Part 3: Proposals to restrict foreign investments and acquisitions of U.S. land increase. Legislation is introduced to restrict foreign persons from participating in USDA-administered programs.

June 1, 2023

11 Min Read
farmland wheat-chopper
Foreign ownership restrictions are likely proposals in the upcoming farm bill. Shelley E. Huguley

As foreign ownership of U.S. agricultural land grows, interest by federal and state lawmakers to restrict and monitor foreign ownership has increased, according to the National Agriculture Law Center. Learn more in Part 3 of this series about the federal proposals and whether foreign persons can receive or benefit from USDA-administered programs. (Part 1: Foreign farmland ownership laws vary by state; Part 2: Does U.S. have a federal foreign ownership law?)

Q: Is there a federal foreign ownership?

Currently, no federal law exists that restricts foreign persons from acquiring or holding U.S. agricultural land. The federal government only monitors foreign investments in U.S. agricultural land through AFIDA.

Q: Has Congress proposed a federal restriction?

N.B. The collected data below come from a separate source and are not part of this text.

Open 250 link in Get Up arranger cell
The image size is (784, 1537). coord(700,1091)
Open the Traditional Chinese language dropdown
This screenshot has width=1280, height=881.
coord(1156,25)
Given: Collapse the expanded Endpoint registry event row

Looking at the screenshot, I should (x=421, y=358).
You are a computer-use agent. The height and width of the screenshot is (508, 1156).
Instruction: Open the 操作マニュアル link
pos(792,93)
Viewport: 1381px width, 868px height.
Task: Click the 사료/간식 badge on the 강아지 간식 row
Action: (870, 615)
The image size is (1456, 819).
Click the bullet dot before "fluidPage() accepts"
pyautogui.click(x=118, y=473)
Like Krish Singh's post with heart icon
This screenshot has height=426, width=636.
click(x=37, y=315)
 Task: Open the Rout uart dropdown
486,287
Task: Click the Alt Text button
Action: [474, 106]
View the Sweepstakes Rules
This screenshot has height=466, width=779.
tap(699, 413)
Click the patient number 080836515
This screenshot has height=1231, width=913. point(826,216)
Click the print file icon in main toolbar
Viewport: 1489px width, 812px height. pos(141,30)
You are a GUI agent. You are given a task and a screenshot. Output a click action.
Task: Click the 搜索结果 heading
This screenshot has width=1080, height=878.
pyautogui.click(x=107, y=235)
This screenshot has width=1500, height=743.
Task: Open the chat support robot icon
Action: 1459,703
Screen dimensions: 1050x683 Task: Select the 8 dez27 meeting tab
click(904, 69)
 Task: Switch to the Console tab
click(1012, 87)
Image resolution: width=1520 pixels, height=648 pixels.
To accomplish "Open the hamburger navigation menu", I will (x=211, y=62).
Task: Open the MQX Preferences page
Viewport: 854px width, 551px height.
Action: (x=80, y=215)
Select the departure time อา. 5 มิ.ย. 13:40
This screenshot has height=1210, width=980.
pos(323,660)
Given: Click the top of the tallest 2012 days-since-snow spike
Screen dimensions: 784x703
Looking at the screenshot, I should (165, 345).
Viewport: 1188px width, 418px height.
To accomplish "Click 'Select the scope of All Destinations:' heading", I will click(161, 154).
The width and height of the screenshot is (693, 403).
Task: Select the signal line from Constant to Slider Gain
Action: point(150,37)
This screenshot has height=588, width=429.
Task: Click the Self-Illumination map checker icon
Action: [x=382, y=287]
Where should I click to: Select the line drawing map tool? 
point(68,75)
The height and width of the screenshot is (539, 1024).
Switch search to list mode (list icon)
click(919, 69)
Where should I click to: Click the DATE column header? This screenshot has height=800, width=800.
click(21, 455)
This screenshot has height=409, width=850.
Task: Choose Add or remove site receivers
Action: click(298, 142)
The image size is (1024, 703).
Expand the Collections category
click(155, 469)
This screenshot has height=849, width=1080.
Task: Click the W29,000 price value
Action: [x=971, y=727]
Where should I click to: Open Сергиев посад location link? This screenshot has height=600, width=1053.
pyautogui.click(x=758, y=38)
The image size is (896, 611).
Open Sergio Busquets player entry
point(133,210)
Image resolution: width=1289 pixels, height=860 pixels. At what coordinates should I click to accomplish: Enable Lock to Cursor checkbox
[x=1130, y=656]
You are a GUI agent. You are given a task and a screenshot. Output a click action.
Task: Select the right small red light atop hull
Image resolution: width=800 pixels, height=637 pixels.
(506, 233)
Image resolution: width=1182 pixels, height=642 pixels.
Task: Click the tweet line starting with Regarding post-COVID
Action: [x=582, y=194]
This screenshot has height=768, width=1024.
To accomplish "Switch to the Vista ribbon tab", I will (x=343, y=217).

Yes, there were numerous proposals introduced in the 117th Congress (2021-2022) that sought to increase oversight and restrict foreign investments and acquisitions of U.S. land. Some of these measures sought to only prohibit the Chinese government and Chinese-owned entities from owning or investing in agricultural land, such as the Countering Communist China Act (H.R. 4792) and the Prohibition of Agricultural Land for the People’s Republic of China (H.R. 7892). Other measures (H.R. 4502H.R. 8239H.R. 8294) sought to compel USDA to take steps to prevent companies owned by China, Russia, North Korea, and Iran from purchasing agricultural land within the U.S. The 117th Congress also considered measures that sought to restrict foreign investments not only in agricultural land, but all public and private real estate located in the U.S., such as the Securing America’s Land from Foreign Interference Act (S. 4703/H.R. 3847) and the Protecting our Land Act (H.R. 8652).

Related:Foreign farmland ownership laws vary by state

For more information on the federal proposals introduced in the 117th Congress, read NALC’s article “Congressional Considerations on Restricting Foreign Investments in U.S. Agriculture” here.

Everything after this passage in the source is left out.